◆ Data for this task:

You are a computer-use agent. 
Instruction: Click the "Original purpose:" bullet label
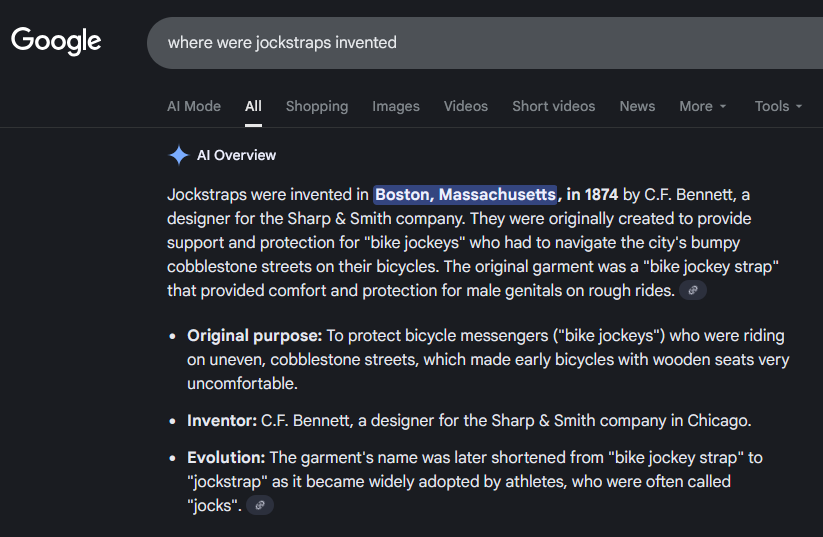254,335
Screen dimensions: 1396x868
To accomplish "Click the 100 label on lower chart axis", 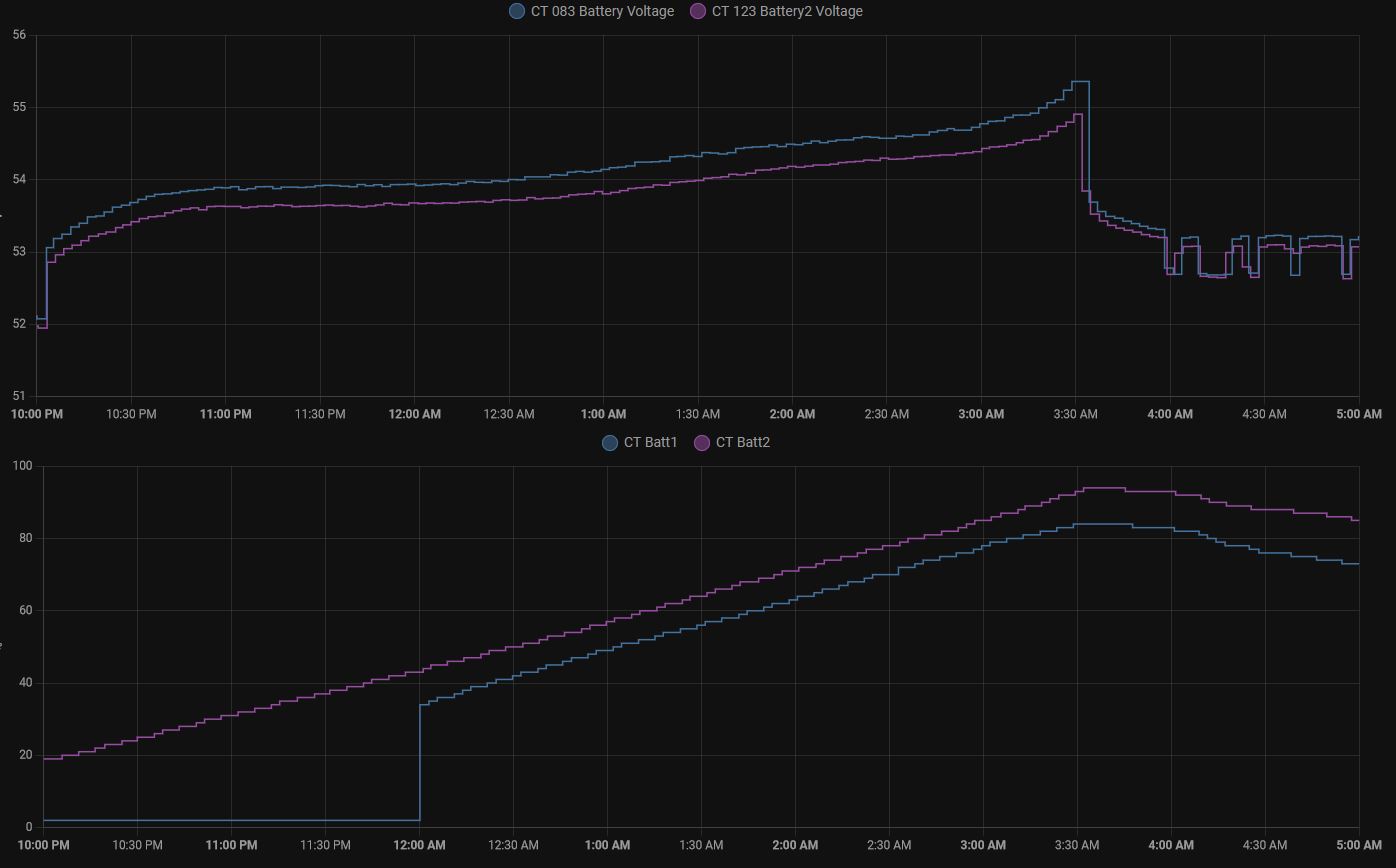I will [x=23, y=466].
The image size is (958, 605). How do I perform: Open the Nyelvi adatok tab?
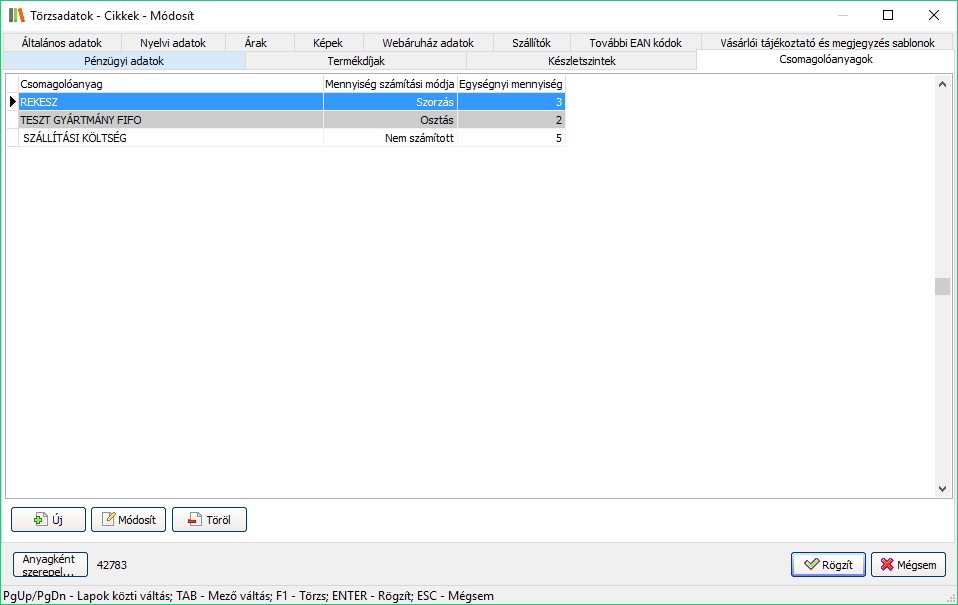172,43
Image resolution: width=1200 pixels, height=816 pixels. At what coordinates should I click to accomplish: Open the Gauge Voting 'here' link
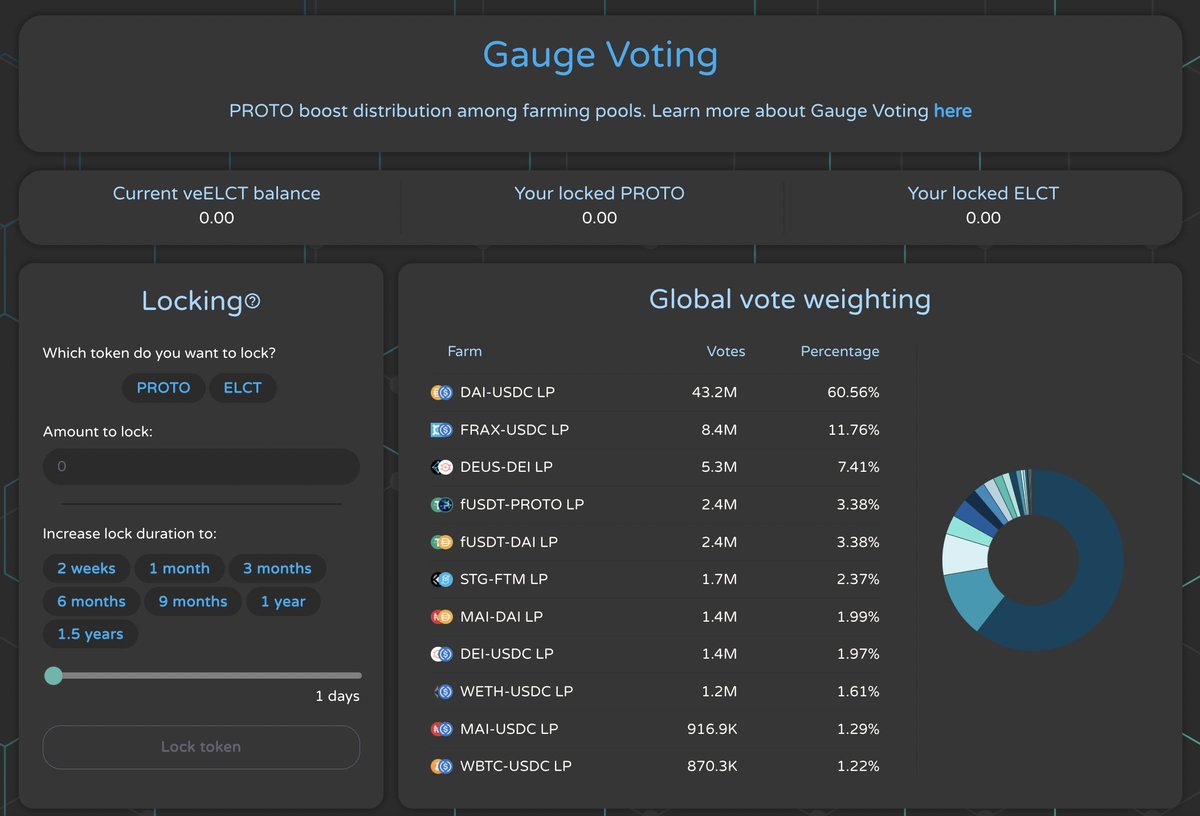pyautogui.click(x=952, y=111)
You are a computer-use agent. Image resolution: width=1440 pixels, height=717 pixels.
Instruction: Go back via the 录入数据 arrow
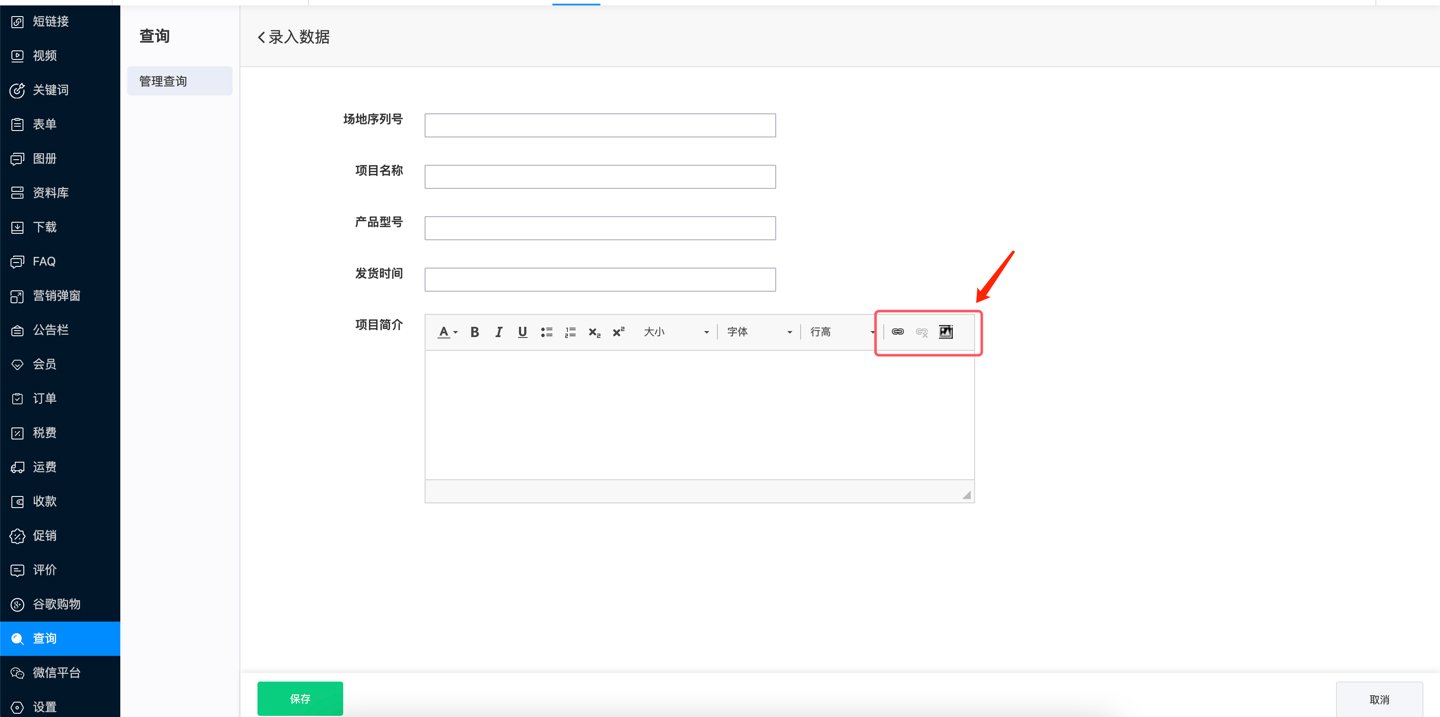pos(262,37)
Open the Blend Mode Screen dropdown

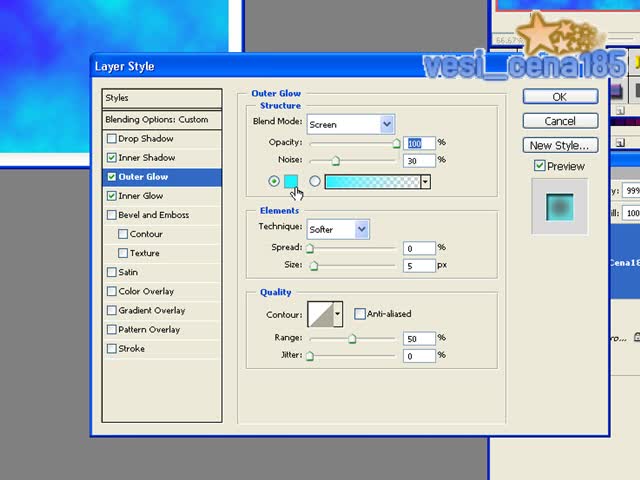click(351, 124)
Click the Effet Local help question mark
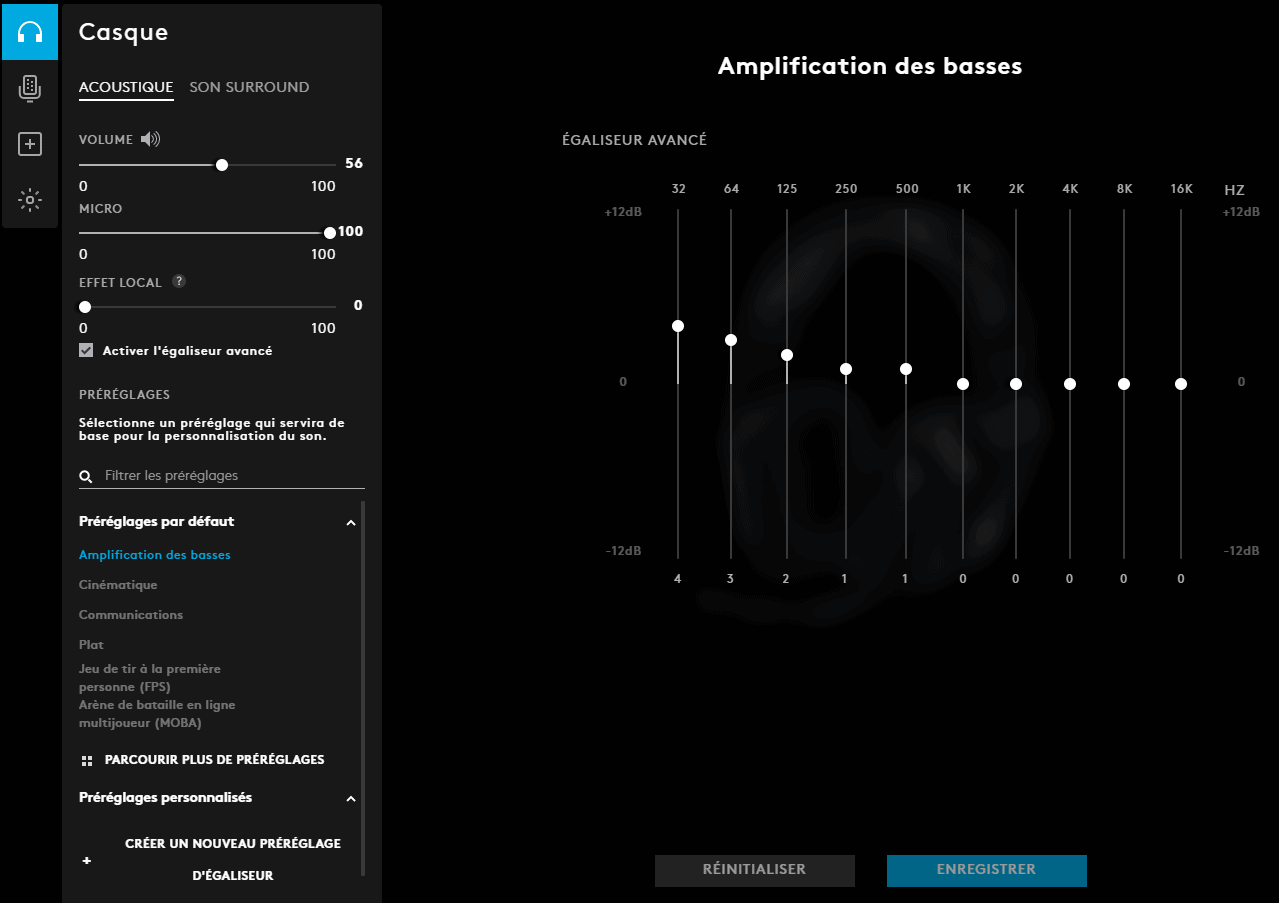Image resolution: width=1279 pixels, height=903 pixels. [x=178, y=282]
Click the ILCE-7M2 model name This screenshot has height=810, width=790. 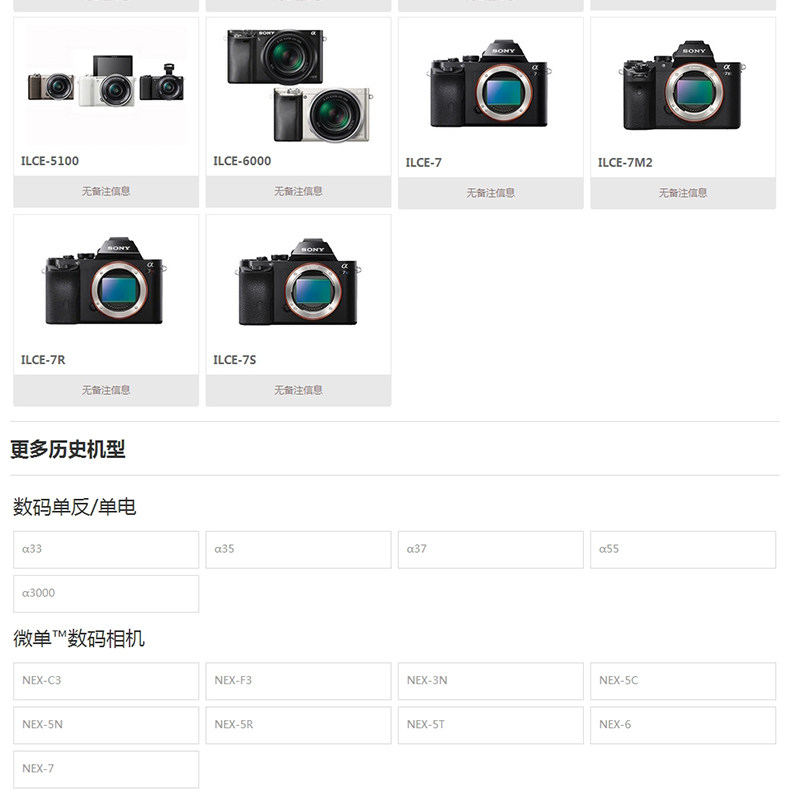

◆ Your objective:
Look through the entries above and work out how many lines contain the string "agent". Give that number alone.

◆ Written answer:
2